Harvey Mudd College
Computer Science 182a
Assignment 3
Due Friday, March 11, by 11:59pm
Image stitching and auto-mosiacking: 2d visual geometry
Thanks to A. Efros for the inspiration for this assignment!
Goals
For this assignment, you will create image mosaics
and composites, first from hand-selected
features and then from automatically-selected features.
There are many opportunities for extensions -- either using robots
and/or the Kinect or in exploring additional capabilities with
the 2d image geometry that is at the heart of this project.
Part 1: hand-crafted homographies
This part of the assignment is, in part, data-collection and groundwork for the
automated image-stitching application in part 2. You may use
OpenCV, Matlab, or PIL - or another system, if you'd like.
-
Image-gathering For this hw, you should take (or find online) at least
five images and post them on your write-up webpage. In order to best illustrate the 2d geometry
of images, there are a few constraints on the images you take:
- a predominantly planar image, at an angle
One of the images should be of a predominantly planar scene, e.g., with a building facade, ground-plane image, interior
wall, floor, or ceiling, or some other mostly planar subject. Many times we naturally take
such pictures so that the plane being imaged is parallel to the camera's image plane, i.e.,
we "look directly at it." However be sure you avoid this here -- the image's
plane should be facing in a different direction than the camera. Your goal will then be
to rectify the image so that it looks as if you'd taken it head-on.
- four overlapping images from a single point The other four images
may be of any scene, but should have substantial (~30-50%) pairwise overlap. In addition,
they should be taken from the same place -- the camera will rotate from shot to shot, but
you should try to keep the camera's translational motion near zero. Because the
ultimate goal will be to auto-stitch these images together, it may help to turn off
autofocus and autoexposure, if that is possible on your camera. If not, you might get very
interesting image mosaics -- and this is OK, too! Your four images should be taken from four
points of view that form, roughly, the vertices of a rectangle. That is, two of them should be
"above" the other two. Also, make sure that the four images overlap both horizontally and vertically:
this will ensure there are enough features to match from image to image.
-
You may certainly take more images than only four! In particular, an extension
of your auto-stitching system could include building a full panorama, which would require
many more images. Also, you may want to take lots of images and choose the "best" four for
this and the next assignment.
Tasks for Part 1
Planar warping of a known quadrilateral
The first image-warping piece of this assignment will use your predominantly planar image.
Choose four corners of the image of square or rectangle, whose image coordinates
will not form a rectangle if the scene was viewed "at an angle" as mentioned above.
Then, create a 3x3 homography H
that maps the pixel coordinates of those corners into a rectangle of appropriate aspect
ratio.
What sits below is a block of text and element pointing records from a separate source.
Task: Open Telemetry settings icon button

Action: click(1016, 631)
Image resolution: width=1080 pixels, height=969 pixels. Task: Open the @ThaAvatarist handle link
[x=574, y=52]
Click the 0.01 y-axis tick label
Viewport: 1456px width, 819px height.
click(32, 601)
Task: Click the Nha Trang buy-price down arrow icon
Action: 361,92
Finally, warp the entire image according to that homography H.
In your write-up you should include the raw image, the 3x3 H, and the resulting "unwarped" image.
Image compositing
In addition, you should create a composite image that warps one image
into a quadrilateral within a second image. This warping should use
an appropriate homography so that the composite "looks right" geometrically in the
target image. You might use your source image from above or other images
entirely. The choice of the subject and the target is entirely up to you:
there are a number of interesting composites you might create... .
For example, you could put fake graffiti on buildings or chalk drawings
on the ground (taken from other images) -- or you could replace a road sign
with a personal portrait - or spam!
You should use the capabilities built in to OpenCV or Matlab to do this. In OpenCV,
- cvGetPerspectiveTransform will take in correspondences and
produce the 3x3 homography between the two sets of points. A perspective transformation
is another name for a homography.
- cvWarpPerspective will apply a homography (such as obtained from the above
function) that warps a source image to a destination version.
- Details on both are available at this reference page
and some source code to use as a starting point is available here.
and in Matlab, you should use the built-in help routine to investigate the functions
- cp2tform, imtransform, tformarray, tformfwd, tforminv, and cpselect.
In particular, cpselect and imtransform will do most of the work here.
A two-image, hand-sitched mosaic
From your set of four overlapping images taken from the same point, choose two of the images
and hand-select the pixel-coordinates of four corresponding points between the two images.
Then, create at least two mosaics from the two images:
- One that remaps the second image into the coordinate system of the first -- and on top
of the first.
- One that remaps the first image into the coordinate system of the second -- and on top
of the second.
The key here is creating a function or sequence of functions that places the
images into the same pixel plane, i.e., coordinate system. The three images at the top
of this page (on the left) are an example of this hand-built mosaicking run on
two images of Sprague.
There are a number of interesting features you might include in your
mosaic:
-
You might create a mosaic by spatially blending images taken at different times (day vs.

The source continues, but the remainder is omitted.